Stored rows
(begin)
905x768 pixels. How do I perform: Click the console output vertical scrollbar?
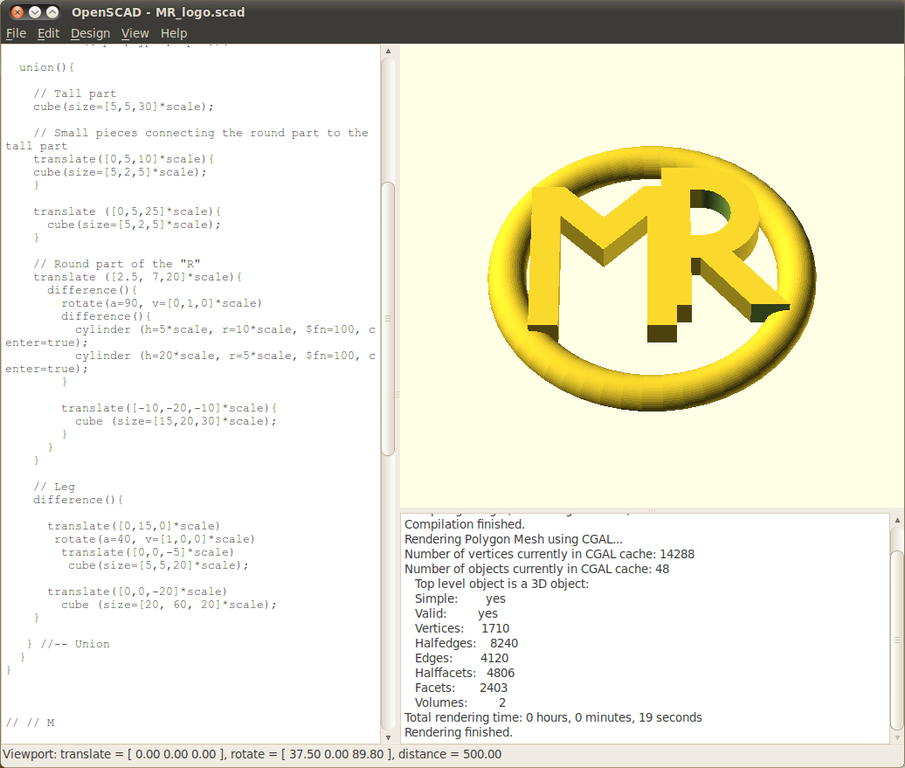point(896,640)
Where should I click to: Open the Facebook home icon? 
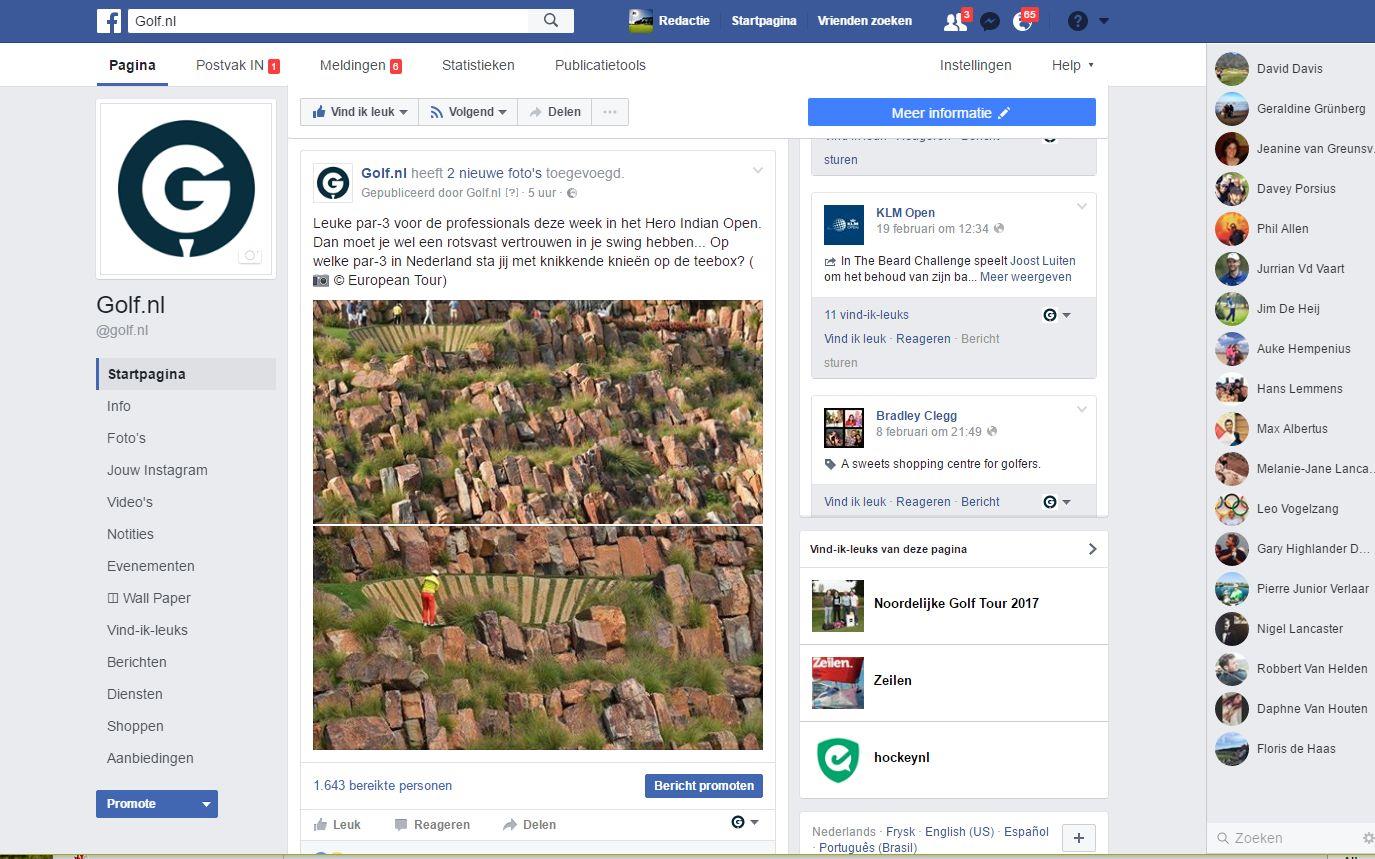pos(109,20)
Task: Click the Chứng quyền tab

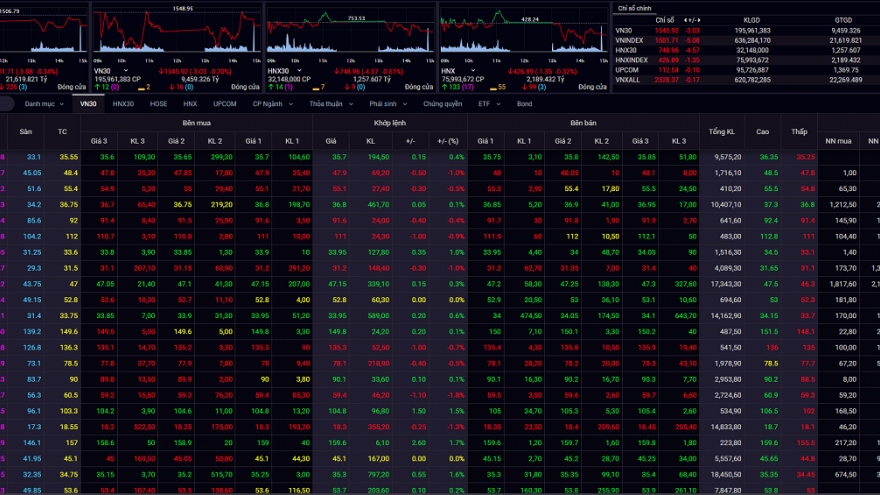Action: pos(442,103)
(end)
Exercise description. Reproduce every line of the rows above verbatim, leaving out the pictures.

Solved exercise.
905x768 pixels. How do I perform: Click the console output vertical scrollbar?
point(896,640)
Where should I click to: Open the Facebook home icon? 
pos(109,20)
Task: Click the Chứng quyền tab

Action: pos(442,103)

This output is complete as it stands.